Now the administration has revealed an harsh and chilling new plan to terrorize immigrants and their families through a campaign of demonization and deportation. The biggest cheerleader of this plan is the new DHS secretary, John F. Kelly. This only validates my decision: I cannot conduct research under the aegis of an agency whose planned actions run counter to nearly everything I believe. It would be unethical for me to continue to do so. If that were not enough, DHS has also ceded its technical authority on security/privacy issues. I have little confidence that real security/privacy is a priority.

Supporting graduate students in engineering often requires getting funds from multiple sources; it is difficult to sustain a research group (and in some places, get tenure) on NSF (or NIH, in my field at least) funding alone. The usual suspects are industry, foundations, the various defense research programs (ARO, ONR, AFOSR, DARPA), or other government departments (DOE comes to mind). If you work in security/privacy, DHS has also been a (relatively) new source of research funding. Many of the other government agencies do fund basic research but some are focused more on applied research or transitioning research to practice.

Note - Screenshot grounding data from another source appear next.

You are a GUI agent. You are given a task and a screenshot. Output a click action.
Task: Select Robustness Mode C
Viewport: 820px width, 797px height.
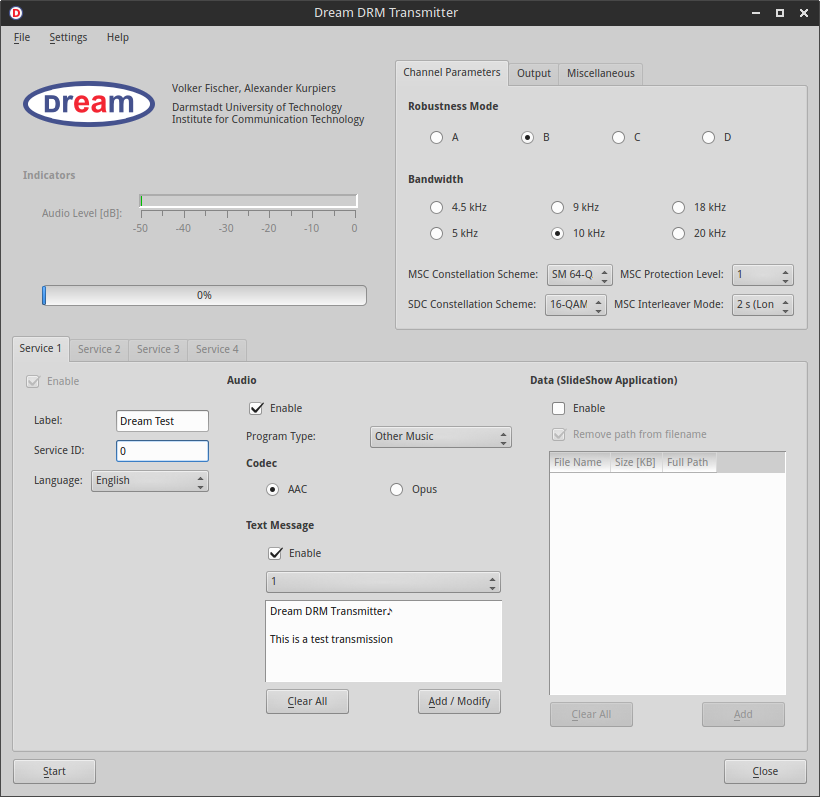(x=618, y=137)
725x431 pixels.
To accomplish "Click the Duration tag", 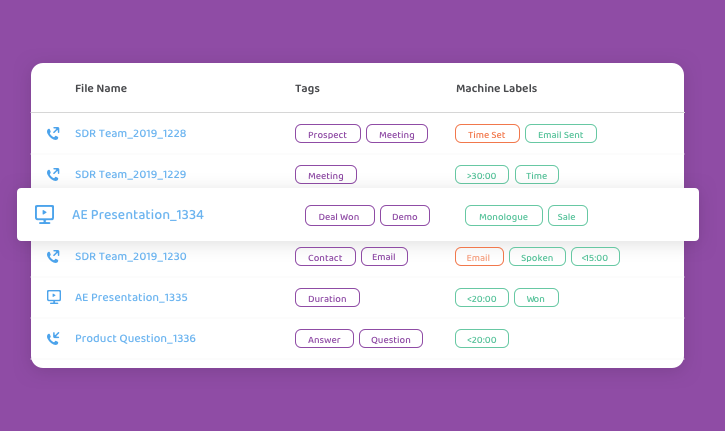I will click(327, 297).
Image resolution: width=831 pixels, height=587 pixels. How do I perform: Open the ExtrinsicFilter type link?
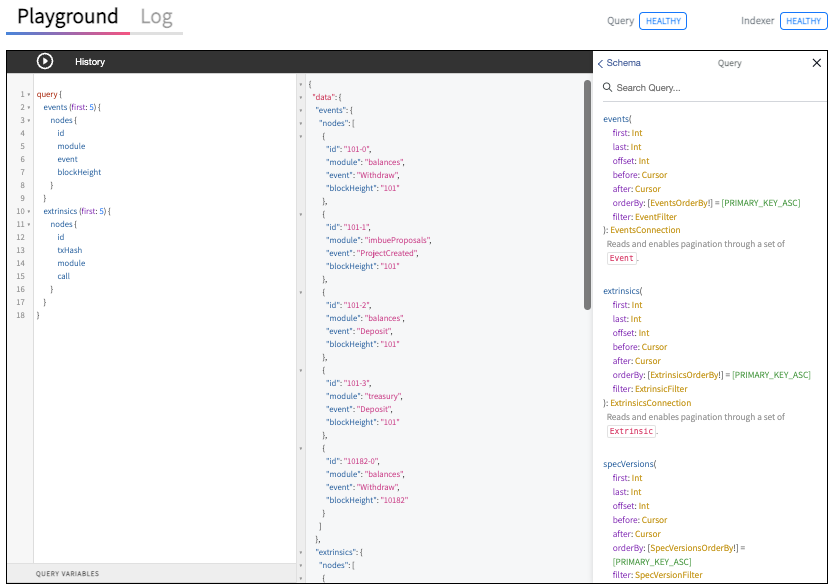click(661, 389)
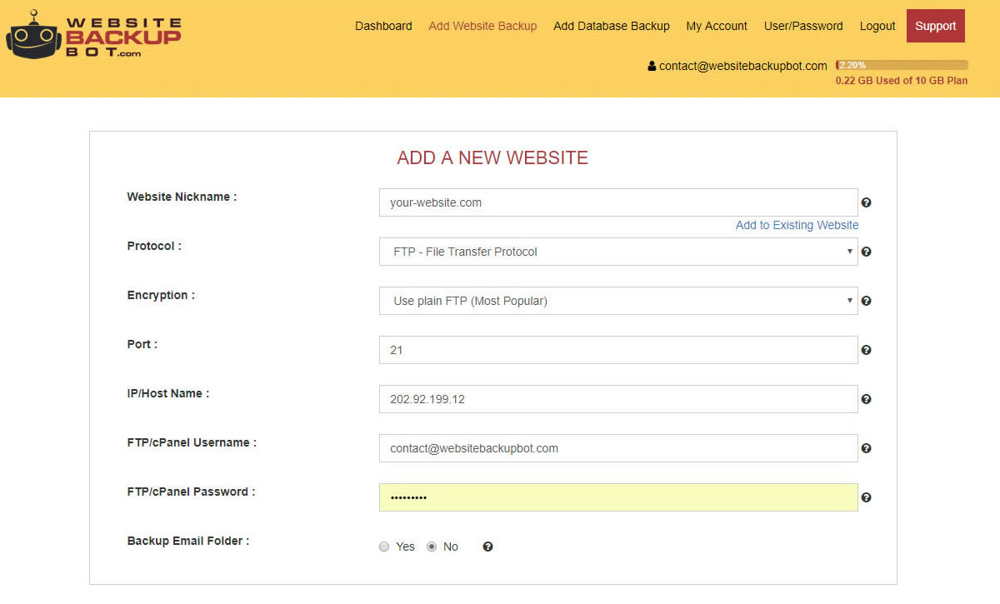Open the Encryption dropdown
The height and width of the screenshot is (604, 1000).
(x=618, y=301)
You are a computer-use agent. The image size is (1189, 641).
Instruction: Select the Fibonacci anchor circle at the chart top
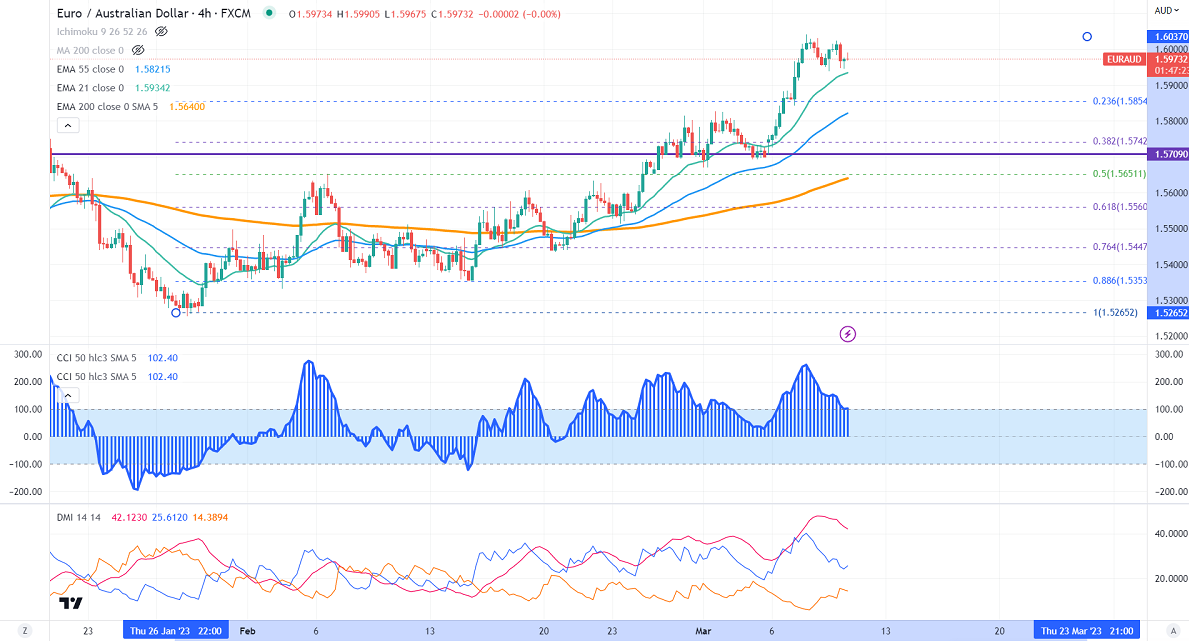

There are many considerations to balance. As a theory and algorithms person, the overhead of making “deliverables” can take time away from basic research. Some programs have a lot of check-ins and progress updates which don’t necessarily work with the academic calendar. Finally, trying to describe your theory question about graph topology and its impact on convergence rates of some estimator as crucial to improving “warfighter capabilities” can sometimes feel awkward. My approach thus far has been to try things out. If the proposal is on research I would want to do anyway and everything is public domain and open, then OK. If the experience is not so good/fun, maybe I will consider alternatives. Basic research has lots of applications; improving a control algorithm could yield better drone targeting or more accurate laser-aided surgery.

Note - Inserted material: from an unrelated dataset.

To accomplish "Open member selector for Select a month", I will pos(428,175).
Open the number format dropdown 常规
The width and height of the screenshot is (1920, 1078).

It was with this in mind that I proceeded with a DHS-funded project on privacy-sensitive anomaly detection. It was a short project but raised a number of interesting new problems and models that I would like to explore, if possible, in the future. It also funded a student whose studies are now threatened by this very administration. Indeed, the entire academic research enterprise in the US is under threat. As academics we can sign petitions, but it is not enough. Scott Aaronson wrote very eloquently about this issue after the initial ban was announced (see also Terry Tao). My department has seen a dramatic decrease in the number of applicants in general and not just from Iran. We were just informed that we can no longer make TA offers for students who are unlikely to get a visa to come here.

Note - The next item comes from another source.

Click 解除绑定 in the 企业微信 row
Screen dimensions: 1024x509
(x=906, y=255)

The Department of Homeland Security has demonstrated its blatant disregard for moral norms. Why should we trust its scientific norms? What confidence do we have that funding will not be used in some coercive way? What does it say to our students when we ask them to work for DHS? Yes, the government is big, but at some point the argument that it’s mostly the guy at the top who is bad but the rest of the agency is still committed to good science becomes just too hard to swallow. I decided that I can’t square that circle. Each one of us should think hard about whether we want to.